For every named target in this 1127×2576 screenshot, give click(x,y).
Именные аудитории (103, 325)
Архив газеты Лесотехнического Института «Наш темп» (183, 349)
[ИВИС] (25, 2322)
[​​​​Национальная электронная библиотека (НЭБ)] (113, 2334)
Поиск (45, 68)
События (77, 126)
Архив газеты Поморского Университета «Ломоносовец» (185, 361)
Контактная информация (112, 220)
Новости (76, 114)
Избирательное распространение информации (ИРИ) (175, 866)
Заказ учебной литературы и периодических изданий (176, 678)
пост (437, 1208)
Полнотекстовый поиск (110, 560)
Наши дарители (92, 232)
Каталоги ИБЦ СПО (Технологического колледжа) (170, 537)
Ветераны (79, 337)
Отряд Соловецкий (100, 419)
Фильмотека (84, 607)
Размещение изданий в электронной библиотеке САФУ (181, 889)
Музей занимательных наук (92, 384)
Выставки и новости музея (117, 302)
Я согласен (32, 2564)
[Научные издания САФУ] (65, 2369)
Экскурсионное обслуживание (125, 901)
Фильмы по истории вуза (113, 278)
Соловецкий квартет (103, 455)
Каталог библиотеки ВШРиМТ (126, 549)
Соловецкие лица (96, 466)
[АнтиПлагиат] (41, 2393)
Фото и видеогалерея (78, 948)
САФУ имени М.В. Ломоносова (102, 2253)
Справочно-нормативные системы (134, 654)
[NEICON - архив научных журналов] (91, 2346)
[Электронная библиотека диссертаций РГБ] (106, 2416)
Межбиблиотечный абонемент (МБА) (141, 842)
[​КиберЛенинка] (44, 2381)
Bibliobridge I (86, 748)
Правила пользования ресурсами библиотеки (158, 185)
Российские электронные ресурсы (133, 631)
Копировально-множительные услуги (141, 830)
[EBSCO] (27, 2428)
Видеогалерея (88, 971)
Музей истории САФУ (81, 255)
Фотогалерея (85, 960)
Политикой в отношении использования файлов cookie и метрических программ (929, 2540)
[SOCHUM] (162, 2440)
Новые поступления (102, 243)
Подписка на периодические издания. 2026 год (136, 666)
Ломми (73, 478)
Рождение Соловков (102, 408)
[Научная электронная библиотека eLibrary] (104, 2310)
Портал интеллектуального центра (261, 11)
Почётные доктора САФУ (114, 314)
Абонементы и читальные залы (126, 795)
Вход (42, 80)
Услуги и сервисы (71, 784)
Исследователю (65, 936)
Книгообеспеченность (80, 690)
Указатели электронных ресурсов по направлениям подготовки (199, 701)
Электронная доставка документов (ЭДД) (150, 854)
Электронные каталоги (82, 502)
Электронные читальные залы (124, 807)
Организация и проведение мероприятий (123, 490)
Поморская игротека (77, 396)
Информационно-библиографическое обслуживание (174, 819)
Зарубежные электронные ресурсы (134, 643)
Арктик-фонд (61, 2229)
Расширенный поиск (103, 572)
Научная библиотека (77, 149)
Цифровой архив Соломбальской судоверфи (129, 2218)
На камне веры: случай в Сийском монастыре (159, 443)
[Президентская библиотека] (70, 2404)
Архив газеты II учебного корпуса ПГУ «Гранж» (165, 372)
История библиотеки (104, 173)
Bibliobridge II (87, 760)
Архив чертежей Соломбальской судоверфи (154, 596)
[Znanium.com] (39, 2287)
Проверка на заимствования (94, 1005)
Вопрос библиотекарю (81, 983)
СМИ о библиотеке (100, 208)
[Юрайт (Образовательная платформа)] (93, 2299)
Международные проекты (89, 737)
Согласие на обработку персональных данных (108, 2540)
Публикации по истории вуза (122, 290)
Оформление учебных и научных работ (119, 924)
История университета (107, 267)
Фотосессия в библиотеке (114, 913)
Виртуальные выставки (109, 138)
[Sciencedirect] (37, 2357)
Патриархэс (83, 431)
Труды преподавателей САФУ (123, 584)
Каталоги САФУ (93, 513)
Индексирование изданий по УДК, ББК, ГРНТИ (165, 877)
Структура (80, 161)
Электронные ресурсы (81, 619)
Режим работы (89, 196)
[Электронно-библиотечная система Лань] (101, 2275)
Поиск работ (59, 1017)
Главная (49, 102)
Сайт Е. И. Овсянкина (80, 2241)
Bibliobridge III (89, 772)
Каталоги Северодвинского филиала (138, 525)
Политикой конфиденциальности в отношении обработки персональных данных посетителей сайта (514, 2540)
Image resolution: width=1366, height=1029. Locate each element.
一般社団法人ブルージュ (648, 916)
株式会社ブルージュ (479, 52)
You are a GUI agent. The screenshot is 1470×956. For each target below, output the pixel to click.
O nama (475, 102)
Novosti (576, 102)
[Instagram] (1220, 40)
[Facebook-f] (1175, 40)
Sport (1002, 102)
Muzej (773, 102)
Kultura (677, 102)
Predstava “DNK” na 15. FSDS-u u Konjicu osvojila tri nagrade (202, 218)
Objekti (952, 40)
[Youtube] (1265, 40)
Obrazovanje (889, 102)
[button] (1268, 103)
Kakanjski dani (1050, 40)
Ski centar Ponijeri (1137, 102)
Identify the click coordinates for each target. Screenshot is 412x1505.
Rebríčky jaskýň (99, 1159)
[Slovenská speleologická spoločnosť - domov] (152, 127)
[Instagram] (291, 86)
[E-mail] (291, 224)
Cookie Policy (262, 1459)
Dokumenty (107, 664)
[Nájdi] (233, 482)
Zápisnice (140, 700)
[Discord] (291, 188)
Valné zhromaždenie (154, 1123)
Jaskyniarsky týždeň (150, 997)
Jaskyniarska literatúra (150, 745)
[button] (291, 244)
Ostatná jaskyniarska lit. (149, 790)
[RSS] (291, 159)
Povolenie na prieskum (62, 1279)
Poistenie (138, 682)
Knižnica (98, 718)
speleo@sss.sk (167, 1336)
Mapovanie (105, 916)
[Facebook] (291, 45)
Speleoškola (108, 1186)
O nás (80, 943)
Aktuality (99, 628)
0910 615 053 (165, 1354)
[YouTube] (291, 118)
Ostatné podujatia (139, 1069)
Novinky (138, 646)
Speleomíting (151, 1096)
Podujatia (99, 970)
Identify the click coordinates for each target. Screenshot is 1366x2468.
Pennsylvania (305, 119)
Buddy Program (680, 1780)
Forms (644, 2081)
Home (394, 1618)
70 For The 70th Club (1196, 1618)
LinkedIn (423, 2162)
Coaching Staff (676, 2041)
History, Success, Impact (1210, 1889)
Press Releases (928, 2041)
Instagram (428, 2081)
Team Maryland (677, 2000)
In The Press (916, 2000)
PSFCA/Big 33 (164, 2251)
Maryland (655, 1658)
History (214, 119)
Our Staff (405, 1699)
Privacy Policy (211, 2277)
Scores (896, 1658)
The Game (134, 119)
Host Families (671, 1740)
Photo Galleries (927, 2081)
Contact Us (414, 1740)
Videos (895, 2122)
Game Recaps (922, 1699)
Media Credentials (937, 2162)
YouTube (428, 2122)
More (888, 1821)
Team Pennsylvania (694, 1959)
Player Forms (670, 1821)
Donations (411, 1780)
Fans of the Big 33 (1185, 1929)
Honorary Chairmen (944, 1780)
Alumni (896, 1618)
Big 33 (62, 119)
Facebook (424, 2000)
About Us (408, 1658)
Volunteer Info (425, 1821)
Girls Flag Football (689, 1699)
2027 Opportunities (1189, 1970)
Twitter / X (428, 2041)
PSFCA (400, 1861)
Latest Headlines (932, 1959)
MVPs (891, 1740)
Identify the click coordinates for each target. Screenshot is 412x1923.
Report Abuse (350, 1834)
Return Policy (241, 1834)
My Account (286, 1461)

- Exercise directions
Could you copy every line from the records that has "Policy" in it?

- Answer to this problem
Cookie Policy (262, 1459)
Privacy Policy (211, 2277)
Return Policy (241, 1834)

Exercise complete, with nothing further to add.